A mason jar filled with flowers sat on the table.
A mason jar sat on the table filled with flowers.
In the third sentence above, the phrase “on the table” is ambiguous. Is the mason jar filled with flowers or is the table filled with flowers? Writers need to be aware of times when changing the position of the phrase may also change the meaning of the sentence.
Independent Writing: Ask students to return to their writer’s notebooks or to their current drafts to find places where they could add another prepositional phrase or change the position of the phrase in the sentence. Ask them to share what they changed and why they changed it.
Reflection: After students share their sentences, ask them to think about what they did and how it worked for them.

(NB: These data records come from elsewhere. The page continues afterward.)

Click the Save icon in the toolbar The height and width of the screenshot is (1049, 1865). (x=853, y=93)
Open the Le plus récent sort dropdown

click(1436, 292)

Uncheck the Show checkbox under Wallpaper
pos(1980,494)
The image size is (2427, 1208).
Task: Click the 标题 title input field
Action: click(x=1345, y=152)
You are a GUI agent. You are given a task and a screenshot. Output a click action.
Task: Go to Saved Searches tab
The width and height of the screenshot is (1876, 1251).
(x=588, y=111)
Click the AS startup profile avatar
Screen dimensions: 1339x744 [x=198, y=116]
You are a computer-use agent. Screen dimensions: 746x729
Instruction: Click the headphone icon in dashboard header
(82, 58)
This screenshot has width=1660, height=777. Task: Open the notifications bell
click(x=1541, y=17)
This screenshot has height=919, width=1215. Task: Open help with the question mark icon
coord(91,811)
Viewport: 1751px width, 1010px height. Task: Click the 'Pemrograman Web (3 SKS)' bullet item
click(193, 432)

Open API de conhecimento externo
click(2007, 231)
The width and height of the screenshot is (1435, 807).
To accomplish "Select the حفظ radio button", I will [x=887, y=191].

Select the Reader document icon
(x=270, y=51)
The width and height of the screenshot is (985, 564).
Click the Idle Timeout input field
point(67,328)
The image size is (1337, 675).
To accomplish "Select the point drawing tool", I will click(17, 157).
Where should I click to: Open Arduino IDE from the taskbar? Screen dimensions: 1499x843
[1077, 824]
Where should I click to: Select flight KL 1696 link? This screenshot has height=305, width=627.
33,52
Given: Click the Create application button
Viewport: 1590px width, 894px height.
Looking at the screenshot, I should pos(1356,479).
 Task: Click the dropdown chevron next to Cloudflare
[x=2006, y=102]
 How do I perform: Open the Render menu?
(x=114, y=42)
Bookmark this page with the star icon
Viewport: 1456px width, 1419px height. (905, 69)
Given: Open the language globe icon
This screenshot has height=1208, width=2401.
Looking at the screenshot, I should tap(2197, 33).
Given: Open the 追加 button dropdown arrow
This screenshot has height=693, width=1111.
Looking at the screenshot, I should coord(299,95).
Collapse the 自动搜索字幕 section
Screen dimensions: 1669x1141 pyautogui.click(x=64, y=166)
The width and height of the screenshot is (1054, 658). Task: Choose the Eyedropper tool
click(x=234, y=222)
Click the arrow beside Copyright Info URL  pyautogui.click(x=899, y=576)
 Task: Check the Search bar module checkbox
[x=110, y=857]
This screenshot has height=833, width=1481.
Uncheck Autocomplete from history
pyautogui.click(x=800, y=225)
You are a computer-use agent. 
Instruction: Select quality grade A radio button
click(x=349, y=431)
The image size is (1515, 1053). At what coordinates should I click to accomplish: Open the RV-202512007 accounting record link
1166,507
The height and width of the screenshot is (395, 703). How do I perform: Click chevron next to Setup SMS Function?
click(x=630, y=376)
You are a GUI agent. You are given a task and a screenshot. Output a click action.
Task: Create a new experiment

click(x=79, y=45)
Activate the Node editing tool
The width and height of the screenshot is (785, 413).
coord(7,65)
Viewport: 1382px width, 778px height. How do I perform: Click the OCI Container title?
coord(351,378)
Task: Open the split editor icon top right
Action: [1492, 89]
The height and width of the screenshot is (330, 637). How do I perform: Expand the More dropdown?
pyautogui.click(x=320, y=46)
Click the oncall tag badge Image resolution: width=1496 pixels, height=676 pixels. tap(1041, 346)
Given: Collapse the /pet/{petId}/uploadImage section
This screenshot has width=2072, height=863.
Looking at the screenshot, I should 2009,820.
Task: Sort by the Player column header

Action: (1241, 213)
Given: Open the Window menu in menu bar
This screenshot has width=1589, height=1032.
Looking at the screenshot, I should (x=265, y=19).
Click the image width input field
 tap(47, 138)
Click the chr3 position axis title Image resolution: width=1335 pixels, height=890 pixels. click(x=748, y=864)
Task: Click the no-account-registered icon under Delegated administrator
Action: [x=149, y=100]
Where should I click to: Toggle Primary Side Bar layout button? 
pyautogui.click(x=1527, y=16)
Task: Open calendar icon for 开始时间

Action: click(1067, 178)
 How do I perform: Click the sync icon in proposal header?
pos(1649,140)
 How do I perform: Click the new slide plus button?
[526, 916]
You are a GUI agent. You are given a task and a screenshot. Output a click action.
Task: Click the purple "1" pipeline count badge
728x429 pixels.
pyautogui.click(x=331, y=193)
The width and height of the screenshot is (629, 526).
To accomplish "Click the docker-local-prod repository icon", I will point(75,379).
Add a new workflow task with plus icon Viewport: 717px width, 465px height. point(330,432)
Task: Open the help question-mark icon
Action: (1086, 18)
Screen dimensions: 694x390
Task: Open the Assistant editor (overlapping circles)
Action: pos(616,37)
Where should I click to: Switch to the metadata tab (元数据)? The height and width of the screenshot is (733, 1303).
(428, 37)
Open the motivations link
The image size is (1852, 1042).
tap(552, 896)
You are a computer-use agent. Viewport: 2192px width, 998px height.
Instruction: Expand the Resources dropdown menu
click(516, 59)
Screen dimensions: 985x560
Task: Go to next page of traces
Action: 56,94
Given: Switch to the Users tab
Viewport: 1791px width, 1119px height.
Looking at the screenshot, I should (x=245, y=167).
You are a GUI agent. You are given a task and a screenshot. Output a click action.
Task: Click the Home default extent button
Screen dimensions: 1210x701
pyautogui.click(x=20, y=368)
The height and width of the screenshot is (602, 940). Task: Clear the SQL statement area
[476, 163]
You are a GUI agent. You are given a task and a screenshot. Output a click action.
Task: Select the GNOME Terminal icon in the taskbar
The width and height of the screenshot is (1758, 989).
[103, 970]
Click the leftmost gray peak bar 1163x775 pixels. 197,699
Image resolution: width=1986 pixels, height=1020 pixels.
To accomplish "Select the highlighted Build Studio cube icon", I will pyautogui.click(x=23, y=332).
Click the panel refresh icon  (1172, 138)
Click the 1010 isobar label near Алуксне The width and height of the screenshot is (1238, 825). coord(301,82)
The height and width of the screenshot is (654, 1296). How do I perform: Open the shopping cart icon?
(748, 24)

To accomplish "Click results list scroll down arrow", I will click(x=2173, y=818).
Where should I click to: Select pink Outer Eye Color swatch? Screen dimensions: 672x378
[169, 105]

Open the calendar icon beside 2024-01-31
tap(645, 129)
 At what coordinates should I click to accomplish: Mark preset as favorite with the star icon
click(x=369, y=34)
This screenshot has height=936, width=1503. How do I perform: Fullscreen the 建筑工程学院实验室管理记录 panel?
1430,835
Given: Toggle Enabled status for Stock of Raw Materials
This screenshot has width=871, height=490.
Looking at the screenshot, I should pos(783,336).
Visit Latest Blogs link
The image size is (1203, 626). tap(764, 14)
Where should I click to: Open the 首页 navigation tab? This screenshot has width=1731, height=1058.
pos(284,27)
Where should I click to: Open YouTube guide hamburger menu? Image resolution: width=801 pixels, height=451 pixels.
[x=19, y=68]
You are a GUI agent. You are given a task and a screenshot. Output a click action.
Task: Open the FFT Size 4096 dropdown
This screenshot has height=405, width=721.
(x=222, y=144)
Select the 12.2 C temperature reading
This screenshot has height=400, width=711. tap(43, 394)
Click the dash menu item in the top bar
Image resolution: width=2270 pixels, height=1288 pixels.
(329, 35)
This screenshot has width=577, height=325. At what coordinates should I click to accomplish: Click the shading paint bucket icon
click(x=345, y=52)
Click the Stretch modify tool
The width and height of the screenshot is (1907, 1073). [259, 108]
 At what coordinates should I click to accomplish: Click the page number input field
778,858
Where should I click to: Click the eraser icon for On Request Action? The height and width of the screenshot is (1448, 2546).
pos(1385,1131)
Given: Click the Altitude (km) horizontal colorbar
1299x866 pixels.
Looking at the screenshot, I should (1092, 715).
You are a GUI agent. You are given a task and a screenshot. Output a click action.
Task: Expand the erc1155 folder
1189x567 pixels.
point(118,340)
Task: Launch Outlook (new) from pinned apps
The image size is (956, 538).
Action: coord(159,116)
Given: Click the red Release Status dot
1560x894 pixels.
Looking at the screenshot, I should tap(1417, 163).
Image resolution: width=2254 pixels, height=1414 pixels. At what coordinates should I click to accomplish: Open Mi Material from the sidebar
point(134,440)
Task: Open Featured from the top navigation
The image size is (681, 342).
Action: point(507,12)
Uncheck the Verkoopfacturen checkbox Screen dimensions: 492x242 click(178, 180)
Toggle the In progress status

Examine the lead sentences in some of your narratives or descriptions of setting in your writer’s notebook. How could you revise the lead(s) to use one or several prepositional phrases to create a more detailed picture?
Can you find sentences in one of your pieces where you could move the prepositional phrases to another position in the sentence? Explain which position fits your purpose better and why.
What do you now know about prepositions and prepositional phrases?
When will you use prepositional phrases again?
These reflective questions ask students to think about themselves both as writers and as thinkers and decision makers. Reflection is important also as a kind of formative assessment. As we teachers listen to and read student reflections, we note where they have had success and where they may need further teaching/modeling.
In addition, reflection contributes to growth mindset as opposed to fixed mindset. We know that IQ alone does not account for success. Many of us are aware of exceptionally bright students who are reluctant to accept challenges, take risks, or accept critical feedback and learn from it. Carol Dweck, in an Education World interview, states that “. . . being mastery-oriented is about having the right mindset. It is not about how smart you are. However, having the mastery-oriented mindset will help students become more able over time.”
So, what role does reflection play in integrating growth mindset–oriented learning processes into the classroom? We begin with high expectations and achievable goal setting for each student (as in the Your Turn Lesson example above). Success breeds confidence and a “can do” attitude. We recognize the challenging aspects of specific writing tasks, and we communicate our belief that all of our students will be able to meet the challenge. By using the gradual release of responsibility model, ending with reflection, we emphasize the importance of students recognizing what they know and can do.
Ask students to reflect on their process:
- What did you do today in writing workshop that was hard for you?
- How did you decide what to revise today?
- What did you learn from your conference today?
- What strategy did you try today? How did that work for you? What did you learn from it?
- What strategy will you try tomorrow?
- What can you do to improve your writing?
- How did you solve a problem in your writing today?
Ask students to reflect on their product:
- What did you write today that you like? Why do you like it?
- What can you share with your writing group (the class) today? Why will you share it?
- Why did you organize the piece the way that you did?
- What other ways could your piece be organized?
- What is interesting about your lead?
- What makes your ending satisfying?
- What kinds of sentences did you use? Is there variety?
- Find some words that you are really proud of choosing and share them with us.
- What did you do to edit your work?
Certainly, we wouldn’t ask students to reflect on all of these questions at once. However, reflecting on process and product keeps growth mindset in the forefront every day. Students who believe that their abilities can be developed and that they have the wherewithal to become better writers will become more able writers. Isn’t that what we all want for our students?